While Mattel’s Barbie has been criticised for having proportions that would see the doll have half a liver and be forced to walk on all fours in she were a real person, Lamm’s doll carries the tagline: “average is beautiful”.
Based on the United States Centers for Disease Control and Prevention’s measurements for an average 19-year-old, Lammily is 10.72 inches tall and has proportions noticeably different to other fashion dolls.
Promotional shots of the toy show her wearing relatively toned-down outfits and makeup compared with her Mattel counterpart, including denim shorts and an ombre shirt, and a blue bikini.
Lammily also has articulated joints, including ankles which allow her to wear trainers and short heels, rather than the stiletto-ready legs that Barbie has.
“She is fit and strong,” Lamm’s website boasts.
Lamm adds on his website that he hopes the fashion doll will promotes realistic beauty standards.
Responding to questions regarding the inclusivity of Lammily, Lamm said he would not be creating a “plus-sized” version of the doll, after a larger doll by Barbara vel Bakalia also went viral.
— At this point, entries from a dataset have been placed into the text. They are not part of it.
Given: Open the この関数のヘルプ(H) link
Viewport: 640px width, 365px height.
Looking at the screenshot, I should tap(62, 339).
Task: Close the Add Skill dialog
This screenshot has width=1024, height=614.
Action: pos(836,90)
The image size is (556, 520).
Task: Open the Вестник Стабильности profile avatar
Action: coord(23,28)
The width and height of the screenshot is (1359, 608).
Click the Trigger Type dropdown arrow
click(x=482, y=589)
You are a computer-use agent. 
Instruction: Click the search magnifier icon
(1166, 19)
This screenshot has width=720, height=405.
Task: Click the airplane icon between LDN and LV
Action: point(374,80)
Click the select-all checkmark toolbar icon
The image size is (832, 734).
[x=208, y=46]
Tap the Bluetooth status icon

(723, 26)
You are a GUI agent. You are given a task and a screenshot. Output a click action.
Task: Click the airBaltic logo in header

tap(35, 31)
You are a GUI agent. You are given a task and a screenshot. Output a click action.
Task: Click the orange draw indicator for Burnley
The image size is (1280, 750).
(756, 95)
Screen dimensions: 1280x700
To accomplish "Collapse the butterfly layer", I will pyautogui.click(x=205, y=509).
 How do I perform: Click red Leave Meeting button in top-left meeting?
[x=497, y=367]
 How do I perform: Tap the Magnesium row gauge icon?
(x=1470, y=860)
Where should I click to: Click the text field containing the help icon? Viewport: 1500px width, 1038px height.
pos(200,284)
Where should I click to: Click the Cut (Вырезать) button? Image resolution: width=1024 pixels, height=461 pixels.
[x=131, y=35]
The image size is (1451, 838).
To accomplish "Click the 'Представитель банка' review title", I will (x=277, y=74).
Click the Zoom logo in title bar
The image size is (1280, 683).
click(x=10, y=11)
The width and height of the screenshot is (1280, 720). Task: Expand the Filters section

“I want Lammily to be about promoting a healthy lifestyle,” Lamm told Quartz.
“I’m all about diversity and loving yourself, but we do have an obesity epidemic. There are healthy plus-sized women out there, but as I whole I don’t want dolls that make kids think that being obese okay.”
However, Lammily's Kickstarter page explains that the project wants to “embrace diversity, from race to body type” in the future, although when this will happen is unclear.
The page adds that Lammily dolls are estimated to be ready to ship by November 2014.
“I've been consulting with Robert Rambeau, former Vice President of Manufacturing at Mattel, who has offered his experience and expertise in selecting a highly qualified manufacturer," Lamm said on his website.
Mattel's help comes after the manufacturer defended the Barbie's proportions in an interview earlier this year saying they are designed to make play easier rather than be realistic.